Metro

Coronavirus in NY: Cuomo orders lockdown, shuts down non-essential businesses

Gov. Andrew Cuomo on Friday ordered the Empire State to shut down and asked local businesses and manufactures to step up as officials mounted a desperate struggle to slow the corona­virus pandemic.

“I want to be able to say to the people of New York — I did everything we could do,” Cuomo told reporters at the state Capitol. “And if everything we do saves just one life, I’ll be happy.”

The restrictions take effect Sunday night at 8 p.m. and will shut down all nonessential businesses across the state, leaving just grocery stores, pharmacies and other essential operations open. All non-solitary outside activities, like basketball and other team sports are also banned.

The lockdown also requires all nonessential government and private-sector employees to work from home.

Cuomo said the MTA will continue to run city subways, buses and Metro-North and Long Island Rail Road trains. The agency announced Friday it will allow backdoor boarding on local buses beginning Monday to help protect bus drivers from exposure.

“We have to do it, we have to be serious,” Cuomo said.

“Everyone has personal freedom, and everyone has personal liberty, and I’ll always protect that,” he added. “But everyone also has a responsibility to everyone else.”

Laundromats and gas stations will be allowed to remain open, as will liquor stores and restaurants for take-out and delivery service only.

Doctors’ and veterinarians’ offices can remain open, too.

The new emergency action came as the Empire State’s coronavirus case count ballooned.

Officials had tallied more than 7,100 cases across the state by 12 a.m. Friday — more than 4,400 in New York City. That evening, the city Health Department reported the Big Apple’s case load had surged to nearly 5,700 as 6 p.m.

Cuomo said nonessential businesses that stay open despite the ban or keep employees coming in will be fined and that he planned to coordinate with New Jersey, Connecticut, Pennsylvania and Delaware.

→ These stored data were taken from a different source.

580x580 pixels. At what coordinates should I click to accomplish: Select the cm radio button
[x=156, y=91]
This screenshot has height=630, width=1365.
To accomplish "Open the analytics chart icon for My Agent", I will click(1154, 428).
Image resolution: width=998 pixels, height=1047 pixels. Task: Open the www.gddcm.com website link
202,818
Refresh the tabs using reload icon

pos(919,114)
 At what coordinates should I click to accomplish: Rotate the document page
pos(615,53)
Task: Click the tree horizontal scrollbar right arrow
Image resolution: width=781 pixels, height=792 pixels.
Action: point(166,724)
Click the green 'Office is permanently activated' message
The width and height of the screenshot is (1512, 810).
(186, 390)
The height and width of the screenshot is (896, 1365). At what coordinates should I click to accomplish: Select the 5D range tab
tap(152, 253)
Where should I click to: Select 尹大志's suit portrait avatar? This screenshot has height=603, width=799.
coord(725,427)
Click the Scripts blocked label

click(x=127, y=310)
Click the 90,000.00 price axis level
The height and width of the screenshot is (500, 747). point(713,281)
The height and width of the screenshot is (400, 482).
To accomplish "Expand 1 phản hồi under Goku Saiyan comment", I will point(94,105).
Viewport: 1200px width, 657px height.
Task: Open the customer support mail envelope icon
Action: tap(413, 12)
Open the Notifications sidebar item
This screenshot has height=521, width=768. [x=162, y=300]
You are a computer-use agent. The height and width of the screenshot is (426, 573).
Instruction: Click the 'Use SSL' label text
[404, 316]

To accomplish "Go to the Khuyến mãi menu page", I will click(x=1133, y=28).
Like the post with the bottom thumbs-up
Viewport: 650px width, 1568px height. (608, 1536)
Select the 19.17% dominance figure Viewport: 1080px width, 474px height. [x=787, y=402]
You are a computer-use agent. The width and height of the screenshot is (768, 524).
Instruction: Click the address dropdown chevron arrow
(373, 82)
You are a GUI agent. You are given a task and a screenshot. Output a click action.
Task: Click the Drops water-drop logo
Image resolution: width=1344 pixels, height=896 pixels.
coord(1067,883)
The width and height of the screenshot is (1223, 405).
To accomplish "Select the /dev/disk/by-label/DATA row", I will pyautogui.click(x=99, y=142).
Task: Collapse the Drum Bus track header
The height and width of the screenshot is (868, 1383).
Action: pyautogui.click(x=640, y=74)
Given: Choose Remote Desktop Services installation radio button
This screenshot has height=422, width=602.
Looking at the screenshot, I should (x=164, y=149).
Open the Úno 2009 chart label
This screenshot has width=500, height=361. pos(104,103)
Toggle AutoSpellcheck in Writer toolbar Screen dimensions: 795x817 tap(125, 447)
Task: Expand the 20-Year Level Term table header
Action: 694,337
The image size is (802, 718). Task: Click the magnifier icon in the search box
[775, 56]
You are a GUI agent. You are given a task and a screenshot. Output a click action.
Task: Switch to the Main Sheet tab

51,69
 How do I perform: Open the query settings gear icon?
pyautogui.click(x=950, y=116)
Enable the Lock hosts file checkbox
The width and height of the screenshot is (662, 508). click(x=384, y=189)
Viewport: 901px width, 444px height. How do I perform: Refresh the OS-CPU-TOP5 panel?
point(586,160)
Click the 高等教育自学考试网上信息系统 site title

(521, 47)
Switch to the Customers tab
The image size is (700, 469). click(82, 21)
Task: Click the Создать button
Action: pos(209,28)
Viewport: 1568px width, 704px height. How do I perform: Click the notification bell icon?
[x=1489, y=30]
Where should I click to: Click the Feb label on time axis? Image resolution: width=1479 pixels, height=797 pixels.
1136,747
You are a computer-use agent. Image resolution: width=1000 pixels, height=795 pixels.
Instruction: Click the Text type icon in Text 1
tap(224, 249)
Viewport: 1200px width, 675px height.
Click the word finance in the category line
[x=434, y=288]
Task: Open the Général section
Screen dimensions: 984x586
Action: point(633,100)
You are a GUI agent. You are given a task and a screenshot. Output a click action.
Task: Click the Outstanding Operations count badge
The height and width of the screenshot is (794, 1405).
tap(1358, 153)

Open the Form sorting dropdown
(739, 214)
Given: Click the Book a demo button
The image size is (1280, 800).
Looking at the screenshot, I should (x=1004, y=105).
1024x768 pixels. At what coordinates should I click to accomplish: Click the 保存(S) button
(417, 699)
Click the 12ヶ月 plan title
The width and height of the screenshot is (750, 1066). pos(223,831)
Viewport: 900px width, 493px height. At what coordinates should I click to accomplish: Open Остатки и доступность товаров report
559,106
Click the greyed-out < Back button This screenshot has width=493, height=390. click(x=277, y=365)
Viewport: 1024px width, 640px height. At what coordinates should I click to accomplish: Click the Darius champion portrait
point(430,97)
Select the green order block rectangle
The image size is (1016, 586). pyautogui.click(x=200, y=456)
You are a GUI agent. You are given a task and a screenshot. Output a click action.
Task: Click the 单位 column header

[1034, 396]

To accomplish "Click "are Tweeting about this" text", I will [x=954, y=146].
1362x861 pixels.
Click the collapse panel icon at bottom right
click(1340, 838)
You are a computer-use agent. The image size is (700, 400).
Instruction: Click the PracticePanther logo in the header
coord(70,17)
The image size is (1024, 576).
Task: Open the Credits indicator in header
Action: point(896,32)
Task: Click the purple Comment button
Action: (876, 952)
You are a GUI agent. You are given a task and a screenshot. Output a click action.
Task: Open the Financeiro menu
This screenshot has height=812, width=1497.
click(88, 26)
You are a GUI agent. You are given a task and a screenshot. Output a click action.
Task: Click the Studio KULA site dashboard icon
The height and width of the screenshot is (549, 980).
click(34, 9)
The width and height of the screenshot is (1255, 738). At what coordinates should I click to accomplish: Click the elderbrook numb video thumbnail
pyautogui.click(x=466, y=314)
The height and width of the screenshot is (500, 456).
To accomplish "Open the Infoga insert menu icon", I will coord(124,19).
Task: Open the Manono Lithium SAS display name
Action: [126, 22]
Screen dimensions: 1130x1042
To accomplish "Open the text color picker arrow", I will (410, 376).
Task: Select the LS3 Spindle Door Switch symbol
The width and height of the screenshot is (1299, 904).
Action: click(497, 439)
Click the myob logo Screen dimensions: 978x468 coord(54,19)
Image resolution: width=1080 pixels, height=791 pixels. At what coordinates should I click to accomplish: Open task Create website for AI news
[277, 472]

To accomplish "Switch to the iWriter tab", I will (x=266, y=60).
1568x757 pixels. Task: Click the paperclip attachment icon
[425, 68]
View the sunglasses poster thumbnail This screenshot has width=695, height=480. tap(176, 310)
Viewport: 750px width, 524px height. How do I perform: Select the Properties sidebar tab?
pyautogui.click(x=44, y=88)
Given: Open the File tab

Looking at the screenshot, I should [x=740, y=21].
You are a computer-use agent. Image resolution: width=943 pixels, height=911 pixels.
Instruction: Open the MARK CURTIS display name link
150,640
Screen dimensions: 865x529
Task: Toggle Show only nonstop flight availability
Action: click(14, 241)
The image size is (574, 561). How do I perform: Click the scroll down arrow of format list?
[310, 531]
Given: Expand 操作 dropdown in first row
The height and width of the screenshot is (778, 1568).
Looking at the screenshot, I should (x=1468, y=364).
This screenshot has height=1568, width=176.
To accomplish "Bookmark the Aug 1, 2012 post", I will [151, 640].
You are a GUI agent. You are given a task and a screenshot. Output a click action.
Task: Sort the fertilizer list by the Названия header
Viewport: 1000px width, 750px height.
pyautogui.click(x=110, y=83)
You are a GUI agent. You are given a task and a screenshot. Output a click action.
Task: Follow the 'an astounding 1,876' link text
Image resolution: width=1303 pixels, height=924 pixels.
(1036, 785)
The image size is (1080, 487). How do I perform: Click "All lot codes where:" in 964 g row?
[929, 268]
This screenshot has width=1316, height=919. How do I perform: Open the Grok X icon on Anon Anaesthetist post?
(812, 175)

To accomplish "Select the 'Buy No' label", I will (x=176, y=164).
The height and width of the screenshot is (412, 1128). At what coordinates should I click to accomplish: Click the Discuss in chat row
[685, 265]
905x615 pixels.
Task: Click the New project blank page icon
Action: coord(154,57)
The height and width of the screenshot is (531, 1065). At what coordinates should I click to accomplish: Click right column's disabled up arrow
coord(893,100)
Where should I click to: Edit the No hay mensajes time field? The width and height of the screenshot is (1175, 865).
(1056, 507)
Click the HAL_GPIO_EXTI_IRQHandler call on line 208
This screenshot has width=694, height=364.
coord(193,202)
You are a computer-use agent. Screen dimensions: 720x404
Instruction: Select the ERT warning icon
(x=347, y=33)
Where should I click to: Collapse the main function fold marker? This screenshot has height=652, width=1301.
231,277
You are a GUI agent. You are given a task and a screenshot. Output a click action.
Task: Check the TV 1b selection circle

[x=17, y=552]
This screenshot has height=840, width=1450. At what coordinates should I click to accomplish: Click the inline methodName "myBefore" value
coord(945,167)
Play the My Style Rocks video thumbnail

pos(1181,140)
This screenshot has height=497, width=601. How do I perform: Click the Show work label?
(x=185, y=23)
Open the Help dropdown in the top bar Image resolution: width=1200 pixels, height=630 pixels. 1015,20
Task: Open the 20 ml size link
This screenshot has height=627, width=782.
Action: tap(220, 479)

The directive came just hours after California Gov. Gavin Newsom ordered his entire state to stay home in its own desperate bid to slow the pandemic’s spread.

Mayor Bill de Blasio said the NYPD would hit the streets and begin issuing warnings Sunday evening.

“[Gov. Cuomo’s] order is the right thing to do, to protect us all,” said de Blasio during a late Friday press conference at City Hall.

“It’s not going to happen overnight,” Hizzoner cautioned. “It’s not going to be perfect the first time.”

Police Commissioner Dermot Shea said summonses and arrests would be issued as a “last resort.”

De Blasio also announced a slew of new measures to tighten the Big Apple’s shutdown, including suspending all field permits at the city’s public parks and reductions in NYC Ferry service on the East River because of plummeting ridership.

City Hall also rolled out plans for 93 “enrichment centers” to care for the kids of frontline city employees like cops, firefighters, transit and sanitation workers, and doctors and nurses.

The Department of Education also said it would have 435 city locations where families who depend on public schools for free or reduced-price meals can pick up breakfast and lunch.

And, after intense criticism, de Blasio said that the Department of Transportation will roll out temporary bike lanes to better protect bicyclists in Brooklyn and Manhattan as ridership soars during the outbreak.

Manhattan’s new lane will run from 34th to 42nd Street on Second Avenue, while Brooklyn’s will run along Smith Street.

The new measures came as city and state officials kept sounding the alarm that coronavirus caseloads could crush hospitals.

New York state only has 3,000 ICU beds and about 6,000 ventilators.

New York Gov. Andrew Cuomo
Hans Pennink

“I wouldn’t be surprised if we get to a day when we have double-digits new people dying every day,” warned city Health Commissioner Oxiris Barbot.

Cuomo ordered every local health department to contribute unused respirators and asked local businesses to step in and produce badly needed supplies.

“It’s ventilators, ventilators, ventilators. That is the greatest need,” Cuomo said. “We’re notifying any health department in the state: if you have a ventilator and you are not using it at this time or it is non-essential to your use, we want it.”

Cuomo also asked New York businesses and factories to examine their equipment and see if they could produce badly needed hospital masks and respirators.

Famed designer Christian Siriano quickly responded his staff of sewers — who are working from home — could make masks for hospitals.

The governor’s office confirmed that it is in touch with Siriano is working out the details.